Storage plugins / Drivers#
Content#
Introduction#
A storage is in DLite an abstract concept that represent a generic data source or sink. It can be a file on disk, a local database or a database accessed via a web interface. Loading data from a storage into an instance and saving it back again is a key mechanism for interoperability at a syntactic level.
DLite provides a plugin system that makes it easy to connect to new data sources via a common interface (using a strategy design pattern).
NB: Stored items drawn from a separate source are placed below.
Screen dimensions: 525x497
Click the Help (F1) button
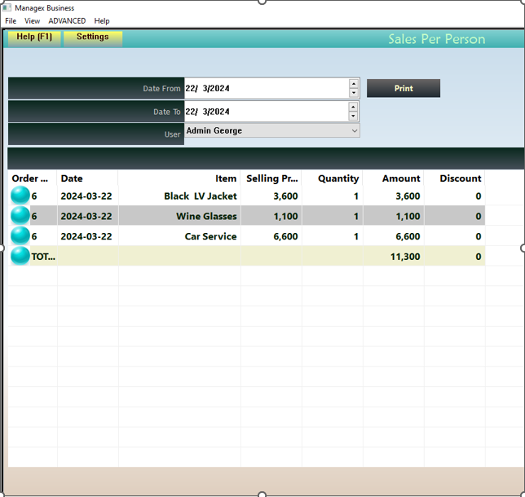[x=34, y=37]
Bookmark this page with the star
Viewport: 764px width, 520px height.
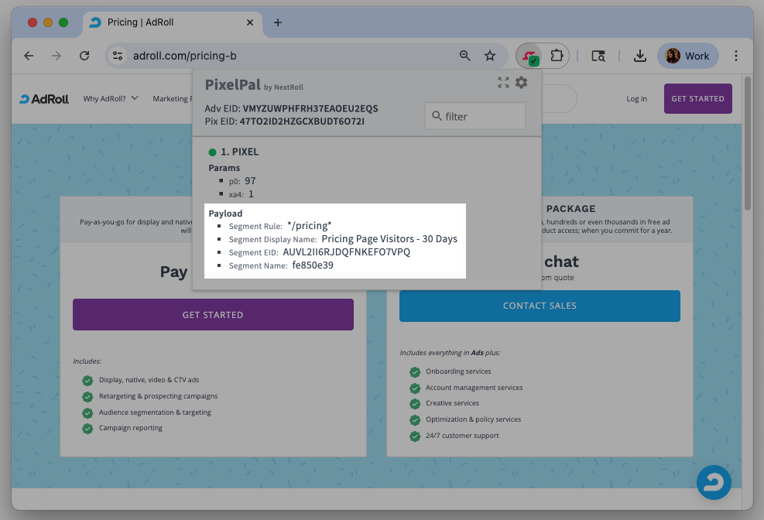click(490, 56)
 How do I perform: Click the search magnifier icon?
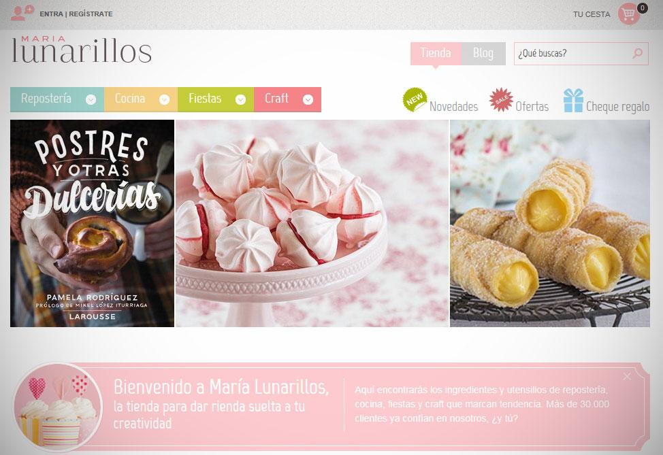click(638, 53)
Opening a storage takes in the general case four arguments, a protocol
name identifying the protocol plugin to use for data transfer, a driver
name identifying the storage plugin to use for parsing/serialisation, the location
of the storage and a set of storage-specific options
.
The protocol
argument was introduced in v0.5.22 to provide a clear separation between transfer of raw data from/to the storage and parsing/serialisation of the data.
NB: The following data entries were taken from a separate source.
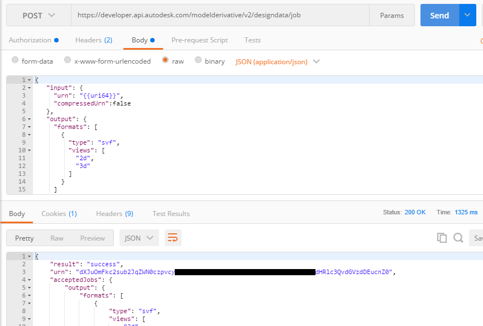Copy the response body to clipboard
Image resolution: width=483 pixels, height=326 pixels.
pos(442,237)
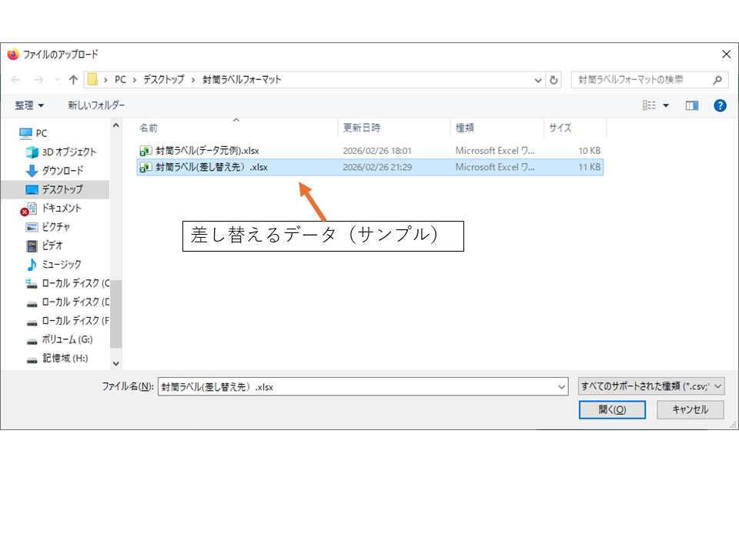Viewport: 739px width, 554px height.
Task: Sort by the 更新日時 column header
Action: point(362,128)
Storage plugins can be categorised as either generic or specific.
A generic storage plugin can store and retrieve any type of instance and metadata while a specific storage plugin typically deals with specific instances of one type of entity.
DLite comes with a set of generic storage plugins, like json, yaml, rdf, hdf5, postgresql and mongodb.
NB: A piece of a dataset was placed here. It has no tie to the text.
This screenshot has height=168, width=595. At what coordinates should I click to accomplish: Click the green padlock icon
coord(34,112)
It also comes with a specific Blob
and Image
storage plugin, that can load and save instances of http://onto-ns.com/meta/0.1/Blob
and http://onto-ns.com/meta/0.1/Image
, respectively.
Storage plugins can be written in either C or Python.
How to make storage plugins available#
As described below it is possible (and most often advisable) to create specific drivers (storage plugins) for your data.
Additional storage plugins drivers can be made available by setting the environment variables
DLITE_STORAGE_PLUGIN_DIRS
or DLITE_PYTHON_STORAGE_PLUGIN_DIRS
e.g.:
export DLITE_STORAGE_PLUGIN_DIRS=/path/to/new/folder:$DLITE_STORAGE_PLUGIN_DIRS
Within python, the path to the directory containing plugins can be added as follows:
import dlite
dlite.python_storage_plugin_path.append("/path/to/plugins/dir")
Often drivers are connected to very specific datamodel (entities).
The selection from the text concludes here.